Mais aucun de ces rôles n'arrivait à la cheville de ce que le destin allait bientôt lui offrir avec le personnage de Fanny, une jeune fille issue d'une famille normale et unie qui est entraînée par sa naïveté dans l'engrenage de la prostitution.

Ludivine a passé deux auditions avant d'obtenir le rôle. Pour la première, elle a dû se dépêcher de revenir d'Ottawa, où elle auditionnait pour une pub ce matin-là. Sur la route du retour vers Montréal, les 40 secondes de danse hip-hop qu'elle devait exécuter l'angoissaient au maximum. L'audition fut si courte qu'elle pensait l'avoir ratée. Quand le rappel pour une deuxième audition est venu, elle a tout fait pour ne pas trop y croire, de peur d'être déçue. Mais les commentaires du réalisateur Éric Tessier l'ont rassurée.

«Il m'a dit que j'apportais une candeur troublante au personnage. À partir de ce moment, même si je ne voulais pas trop rêver en couleurs, quelque chose en moi me disait que c'était possible que ça marche.»

Ludivine a su le 8 mai 2017 qu'elle obtenait le rôle. Elle était au restaurant avec une amie lorsque son portable a sonné. Son agente l'a fait languir un peu avant de lui apprendre la bonne nouvelle. Ludivine a pâli, s'est mise à trembler et a éclaté en sanglots. Elle a aussitôt appelé son père qui lui a répondu qu'il était ému pour elle, avant de lui raccrocher la ligne au nez... d'émotion.

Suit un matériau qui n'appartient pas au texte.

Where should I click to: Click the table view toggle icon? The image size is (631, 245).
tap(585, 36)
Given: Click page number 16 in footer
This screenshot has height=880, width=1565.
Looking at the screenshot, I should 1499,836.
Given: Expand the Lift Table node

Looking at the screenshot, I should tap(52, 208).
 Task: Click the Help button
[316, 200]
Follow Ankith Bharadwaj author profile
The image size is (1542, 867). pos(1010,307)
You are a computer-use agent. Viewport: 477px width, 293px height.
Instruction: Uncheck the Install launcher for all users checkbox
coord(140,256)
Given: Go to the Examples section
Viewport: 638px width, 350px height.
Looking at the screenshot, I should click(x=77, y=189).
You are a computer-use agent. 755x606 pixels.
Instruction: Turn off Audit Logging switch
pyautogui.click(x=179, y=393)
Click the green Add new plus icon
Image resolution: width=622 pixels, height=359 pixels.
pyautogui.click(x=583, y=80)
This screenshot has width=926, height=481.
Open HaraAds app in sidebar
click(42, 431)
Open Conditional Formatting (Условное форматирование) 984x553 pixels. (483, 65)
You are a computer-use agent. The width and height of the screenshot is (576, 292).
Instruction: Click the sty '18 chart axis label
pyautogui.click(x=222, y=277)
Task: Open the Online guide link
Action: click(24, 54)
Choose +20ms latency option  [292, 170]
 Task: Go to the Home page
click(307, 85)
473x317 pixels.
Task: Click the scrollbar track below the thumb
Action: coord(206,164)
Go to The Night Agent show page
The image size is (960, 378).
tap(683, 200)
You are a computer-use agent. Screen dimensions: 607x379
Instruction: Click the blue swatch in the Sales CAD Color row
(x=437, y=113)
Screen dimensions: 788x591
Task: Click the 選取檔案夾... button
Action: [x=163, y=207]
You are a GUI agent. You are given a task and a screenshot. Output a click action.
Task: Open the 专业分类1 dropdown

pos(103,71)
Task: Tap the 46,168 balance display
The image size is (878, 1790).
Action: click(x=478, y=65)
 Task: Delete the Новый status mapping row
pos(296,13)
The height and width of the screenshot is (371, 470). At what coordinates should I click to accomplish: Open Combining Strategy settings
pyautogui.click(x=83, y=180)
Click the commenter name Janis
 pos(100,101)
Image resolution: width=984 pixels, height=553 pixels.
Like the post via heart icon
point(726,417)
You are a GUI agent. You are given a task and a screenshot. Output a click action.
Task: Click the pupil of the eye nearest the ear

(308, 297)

«Moi, ce n'est pas d'être connue qui m'importe. Ce que je recherche avant tout, c'est la reconnaissance et la possibilité de jouer des rôles qui me permettent de toucher les gens, comme j'ai pu le faire avec le personnage de Fanny.»

«Je savais que ma vie allait changer, mais j'ignorais l'ampleur médiatique qu'elle prendrait, poursuit la comédienne. J'ai dû m'adapter, mais tout cela est plus positif qu'autre chose. Surtout que ma nouvelle notoriété me permet de défendre des causes qui me tiennent à coeur. Par exemple, je suis allée en Beauce pour une collecte de fonds pour la SPA de la région. L'an passé, ils ont amassé 2000 $. Cette année, ma notoriété les a aidés à récolter 10 fois plus. Si toutes les personnalités pouvaient se choisir une petite cause pas trop connue, ça ferait une différence pour bien du monde.»

Il y a quelques semaines, Ludivine a entamé le tournage pour VRAK de Clash, une série sur une bande de jeunes en réadaptation. Elle y joue un rôle à l'opposé de celui de Fanny dans une histoire collective portée par cinq acteurs principaux. «Ça me fait du bien de parler d'autre chose que de Fugueuse et de me retrouver avec une gang de jeunes acteurs. Je ne me plains pas de ne pas être le numéro 1. Au contraire. J'ai plus que jamais le sentiment de faire le plus beau métier du monde.»

Demain soir, dans sa robe Marie Saint Pierre, l'actrice de 21 ans va s'avancer sur son premier vrai tapis rouge au bras de sa mère. Vénutia, Fanny, Agnès ou Primrose devront prendre leur mal en patience, car, demain soir, il n'y en aura que pour Ludivine.